Jennifer Elizabeth Murray (known as Jenny Murray) is an American filmmaker and researcher. She has made multiple short films, and wrote, directed, edited, and produced ¡Las Sandinistas! (2018), a feature documentary about women who led combat and implemented social reforms in Nicaragua during the 1979 Sandinista Revolution and the subsequent Contra War in the 1980s.

==Biography==
She graduated from Columbia University in New York, where she studied film, philosophy, Latin American history, and photography. Murray is 'an Irish girl from Chicago,' as she put it herself.

In order to fund her filmmaking, Murray has worked many jobs in film, television, fashion (for Marc Jacobs collection) and as a licensed associate on Watermill's stock trading desk in New York. She started her career by helping friends make short film projects, including working and collaborating artistically with college friends on music videos for their band Vampire Weekend She acted in high school and college friends’ student and independent films as a way to help out and learn about filmmaking before starting to make her own short films.

She directed two short films – Last Chance, Bonne Chance (2013), a short film produced and created with her friend Zonia Pelensky. The film tells the story of two young women who want to escape their lives in New York and to accomplish that commit a crime. She then made a second film, The Night to Make Believe (2014), a short drama.
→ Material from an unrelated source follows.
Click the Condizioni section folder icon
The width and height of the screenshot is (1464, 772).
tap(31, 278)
In 2018 she released her first feature documentary film, ¡Las Sandinistas!, about women who led combat and implemented social reforms in Nicaragua in the Sandinista Revolution, in 1979, and during the subsequent Contra war in the 1980s, which saw them having to fight again for equality within and under the Sandinista government. Murray wrote, directed, edited and produced the documentary, spending several years researching, interviewing and shooting. The film has been screened at a number of venues and has won several awards, including a Special Jury Recognition award at SXSW, where it was nominated for the Grand Jury prize, as well as two prizes at Brazil’s São Paulo International Film Festival, including the Best Foreign Documentary and Best Film in the New Director’s Competition.
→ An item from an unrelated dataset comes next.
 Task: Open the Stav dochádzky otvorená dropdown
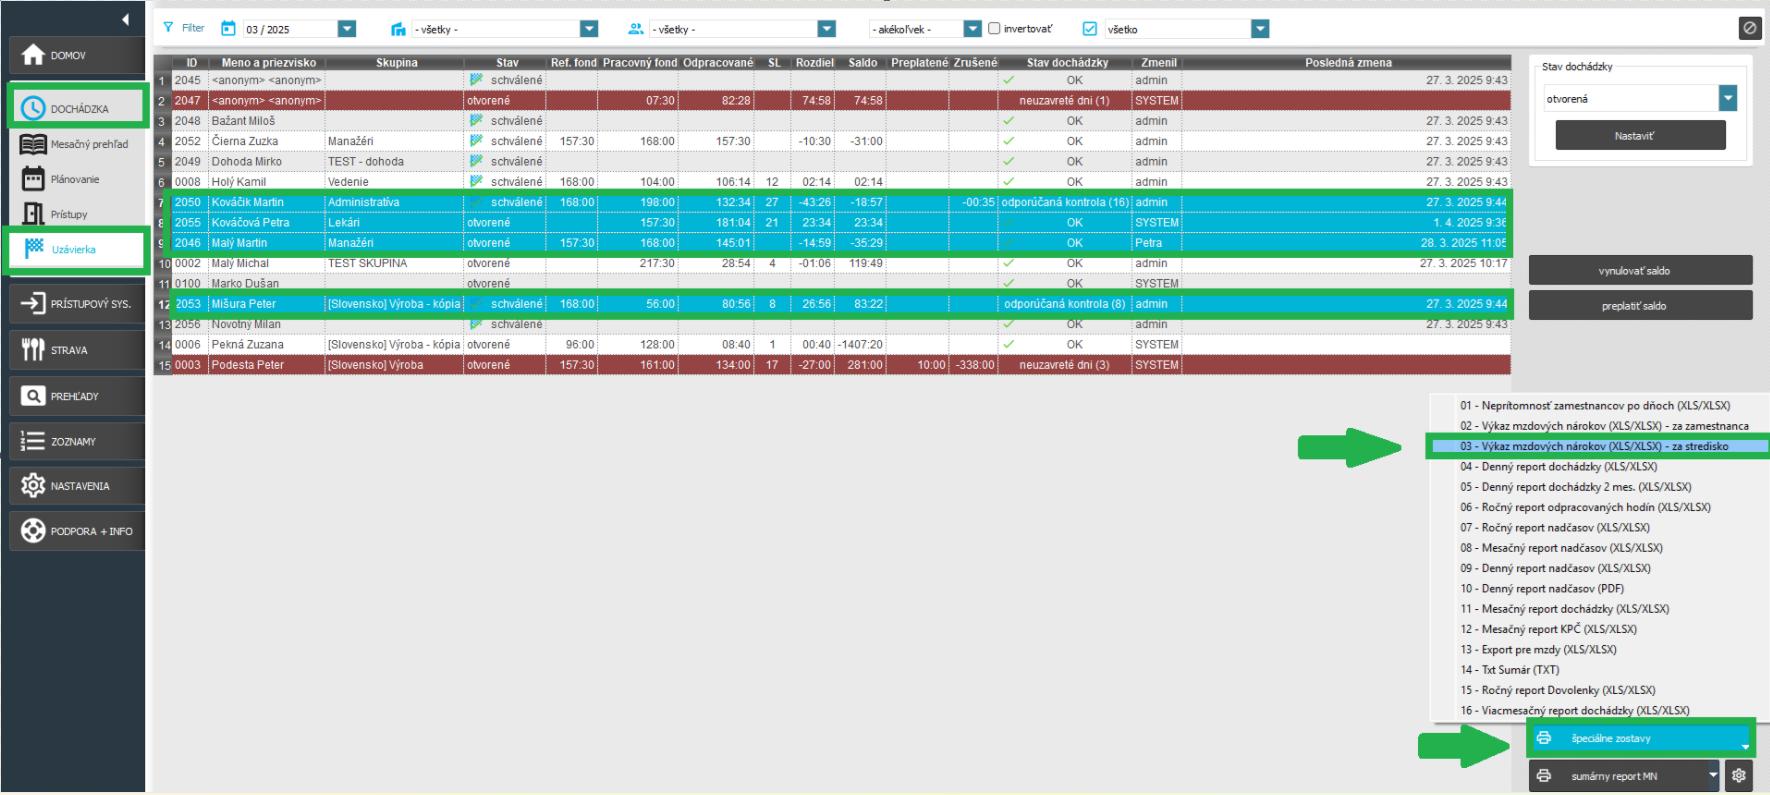(1727, 98)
Murray has spoken to audiences about the film in many places across the world including at Harvard’s Kennedy School, at the University of California, Santa Barbara, and on CNN International.

In recent years, Murray has also worked as a publicist in Los Angeles and as a researcher on the films and television projects of other writers and directors, usually co-writing or researching scripts for historical or political dramas or biographies.